Supprimons les panneaux latéraux du triptyque et concentrons-nous sur la scène centrale.

Hopper 1914_Soir_bleu_Centre

Une femme debout, deux hommes côte à côte attablés en face d’un  personnage singulier, blafard comme une apparition. Cela ne vous rappelle rien ?


Leon-Augustin-Lhermitte-Le Repas d'Emmaus_ inverseLe repas à Emmaüs (inversé de gauche à droite)
Léon Augustin Lhermitte, 1892, Museum of Fine Arts, Boston

Henry-Ossawa-Tanner-Les pelerins d'Emmaus_inversé

Les Pélerins d’Emmaüs (inversé de gauche à droite)
Henry Ossawa Tanner, 1905, Musée d’Orsay, Paris

Hopper a  pu voir ces deux tableaux : le premier en reproduction, le second au Musée du Luxembourg.  Il était en tout cas dans l’air du temps  de moderniser le vieux thème, où le Christ ressuscité se fait reconnaître de ses disciples en rompant le pain avec eux.

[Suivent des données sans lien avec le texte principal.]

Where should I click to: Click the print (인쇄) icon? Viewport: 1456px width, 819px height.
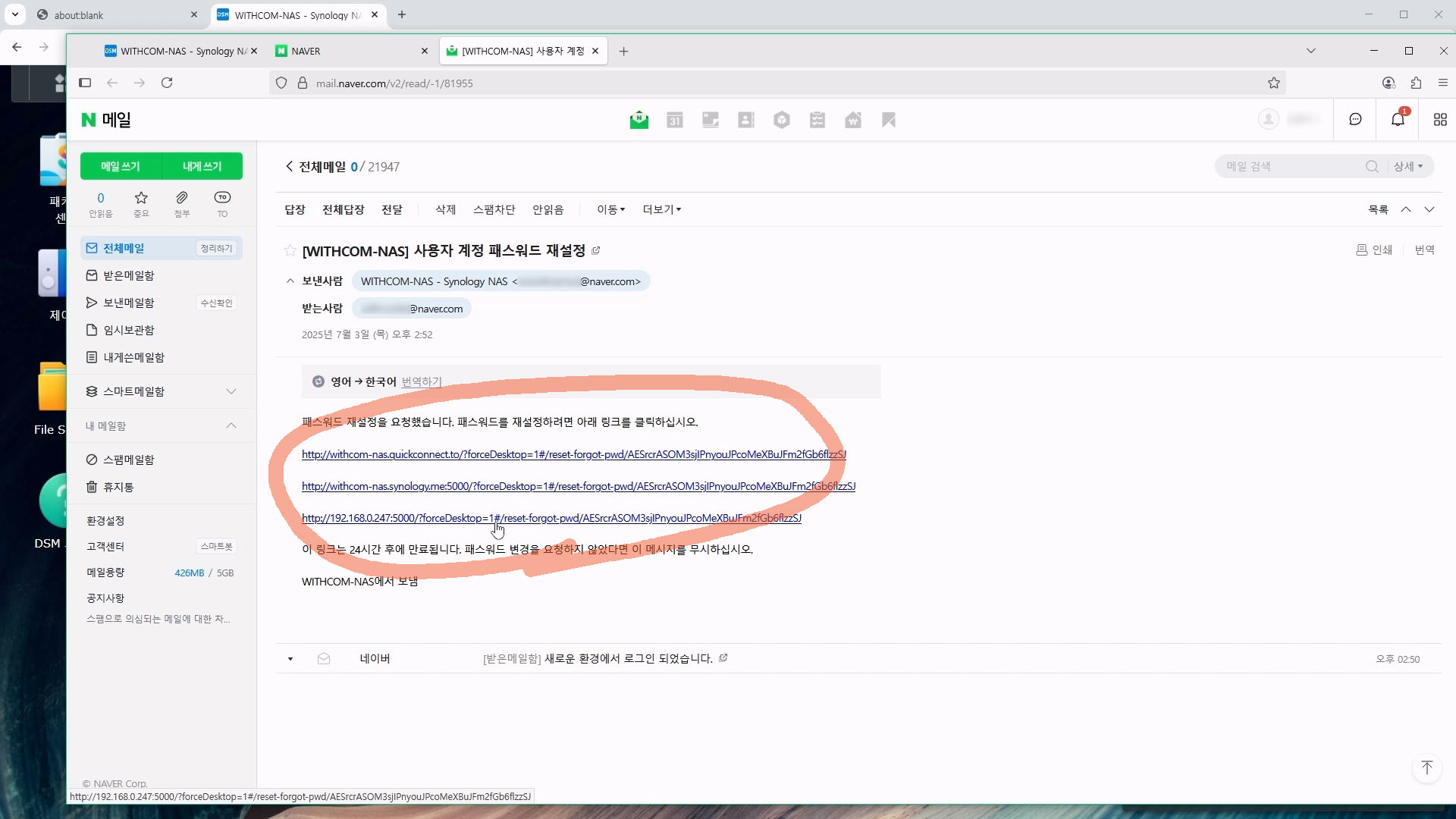click(1361, 249)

L’idée n’était pas absurde de transposer les Pélerins d’Emmaüs sous les espèces de ces deux errants que sont le Peintre  en pèlerine et le Dragon en tenue de campagne.

1914 Dragon

Tandis que le clown blanc constituait un cryptique  auto-portrait christique,   avec sa couronne d’épine métamorphosée  en collerette et ses trois plaies sanguinolentes en forme de croix sur sa face blanche.

1914_Soir_bleu_Clown

Le malentendu de Soir Bleu, l’insatisfaction que sa contemplation nous laisse, viennent du fait que tout nous pousse à l’interpréter comme une scène de genre… alors que c’est – peut être – le seul tableau religieux de Hopper.